3.2. Platform Characterization for Clinically Relevant Reagents
Next, we tested the functionality of our FINP-DMF platform to work with pseudo biospecimen regents. Several biochemical assays are performed with a range of conductive media, such as phosphate saline buffer, lysis buffer and ethylene diamine tetra acetic acid (EDTA). As a result, EWOD-DMF devices utilized in biochemical assays for POC applications must be robust and operate with a range of reagents. To demonstrate the utility of our platform with such physiological conductive buffers, we performed experiments with a variety of liquids commonly used in biochemical assays, including buffer I (DI water), buffer II (1X PBS) and buffer III (5X PBS) solutions. Specifically, we quantified the linear droplet velocity of both these buffers at different actuation voltages, with the main aim of investigating the effect of buffer conductivity on droplet velocity.
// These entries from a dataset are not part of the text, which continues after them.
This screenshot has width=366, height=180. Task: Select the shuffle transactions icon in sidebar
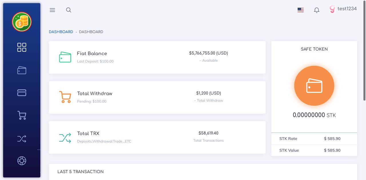click(x=22, y=139)
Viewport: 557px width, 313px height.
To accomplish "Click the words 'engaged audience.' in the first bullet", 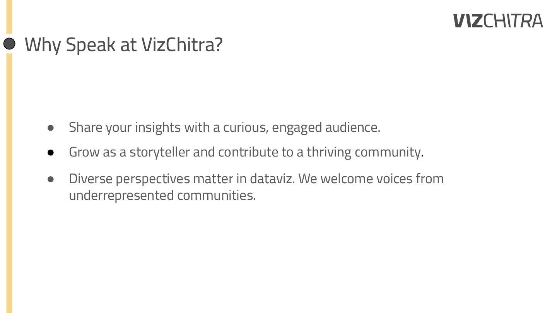I will pos(326,128).
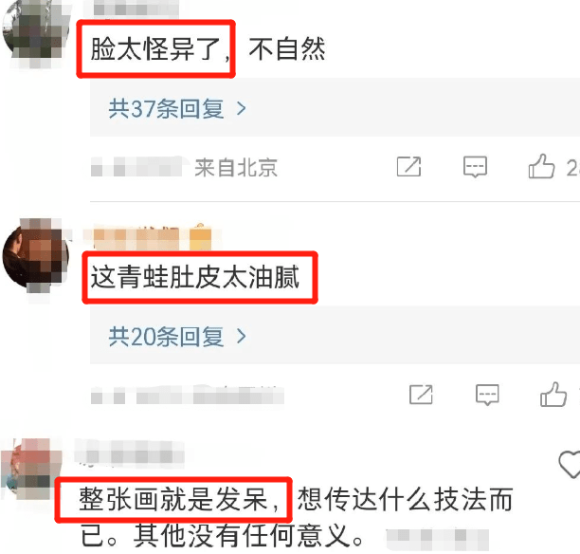
Task: Click the blurred username above 整张画就是发呆
Action: tap(130, 452)
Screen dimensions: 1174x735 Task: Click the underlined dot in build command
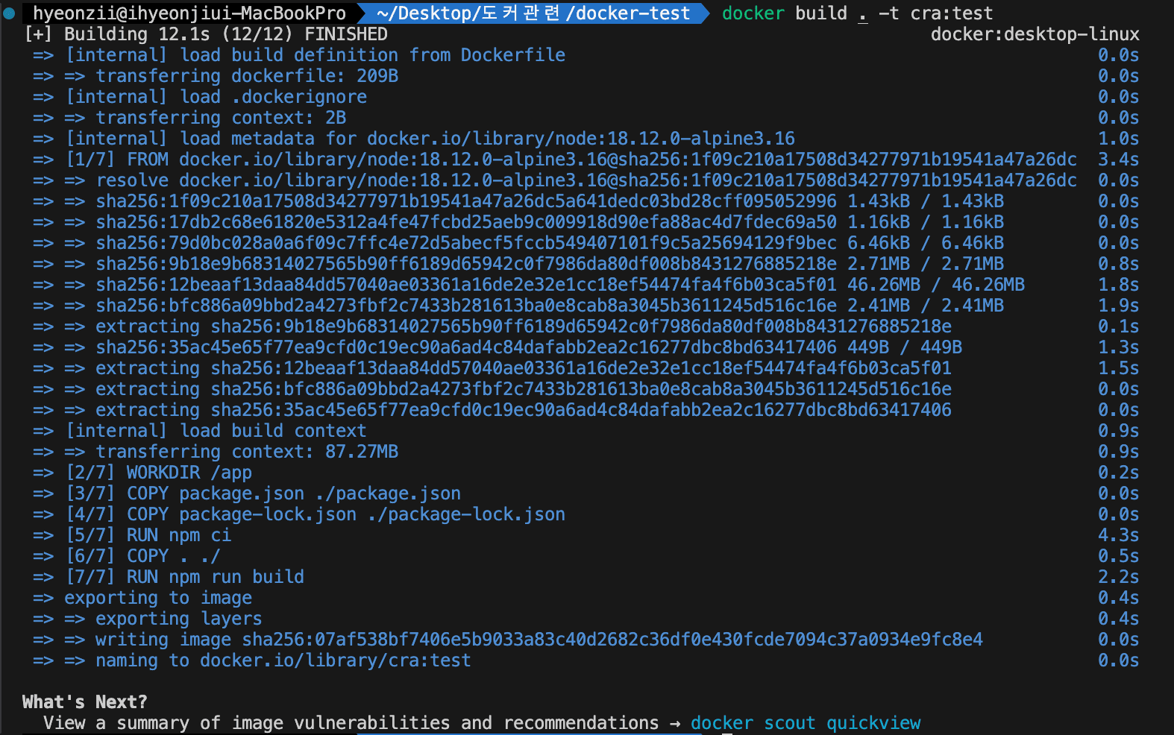[862, 15]
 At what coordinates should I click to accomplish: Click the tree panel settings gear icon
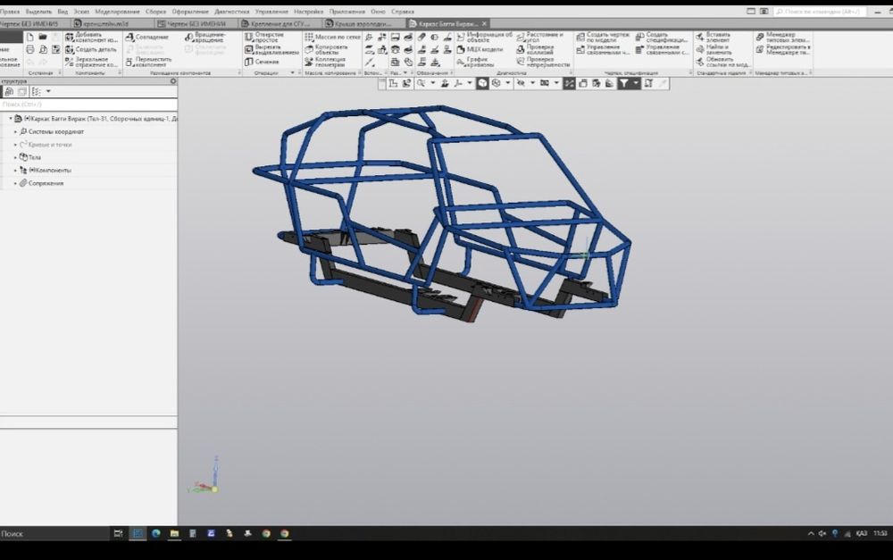pos(173,81)
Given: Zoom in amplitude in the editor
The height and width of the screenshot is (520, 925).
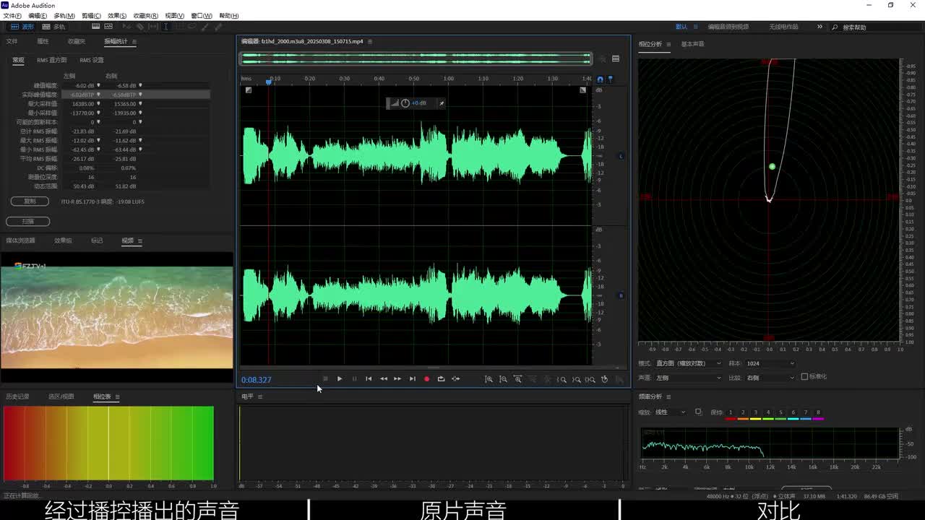Looking at the screenshot, I should pyautogui.click(x=489, y=379).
Figure 5a shows the bar plot of linear droplet velocity of buffer I (conductivity approximately 0.055 μS/cm), buffer II (conductivity approximately 15 mS/cm) and buffer III (conductivity approximately 75 mS/cm), at three different actuation voltages. It was observed that at any given actuation voltage, the linear droplet velocity was highest for buffer III, followed by buffer II and buffer I. It has been previously observed that the electrowetting force increases with liquid conductivity [
24]. Though the physics is still not well developed, it is theorized that higher conductivity liquids provide more charge to be produced at the solid–liquid interface and results in reduced surface tension. This is likely the reason why we observed the highest droplet velocity for buffer III and lowest droplet velocity for buffer I.
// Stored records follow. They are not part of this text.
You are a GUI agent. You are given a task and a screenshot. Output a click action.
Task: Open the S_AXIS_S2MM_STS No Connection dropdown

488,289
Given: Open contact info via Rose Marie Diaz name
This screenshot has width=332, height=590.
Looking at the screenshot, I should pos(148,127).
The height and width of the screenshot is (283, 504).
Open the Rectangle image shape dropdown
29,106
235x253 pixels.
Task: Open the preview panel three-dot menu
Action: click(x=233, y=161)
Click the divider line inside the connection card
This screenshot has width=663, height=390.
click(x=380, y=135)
Biochemical assays often require manipulation, mixing and dilution of biological specimen samples, such as cell or DNA samples diluted with lysing buffer. Hence, we also examined the utility of our FINP-DMF device to manipulate and mix pseudo biospecimen suspensions and reagent and generate diluted suspensions. To do this, we manipulated a concentrated solution of 10 μm polystyrene (PS) beads (SPI supplies, USA) sample, where beads were used as models of cells. We placed a 10 μL droplet of a concentrated (40,000 beads/μL) PS beads solution on the leftmost electrode and a 30 μL water droplet on the rightmost electrode on our FINP-DMF platform (
Figure 5b). We then moved the droplet towards the bead solution and mixed it to generate a diluted bead droplet with a concentration of 10,000 beads/μL (
Figure 5c,d). We placed a second 10 μL concentrated bead droplet (40,000 beads/μL) on the rightmost electrode (
Figure 5e) and moved the previously generated diluted bead droplet towards the concentrated bead droplet where it was mixed. This resulted in a droplet with a new concentration of 16,000 beads μL (
Figure 5f,g). These results demonstrated the utility of our FINP-DMF platform to move and mix droplets of different content concentrations. Thus, our FINP-DMF device could potentially be useful for performing various kinds of sample preparation and dilution steps for diagnostic tests.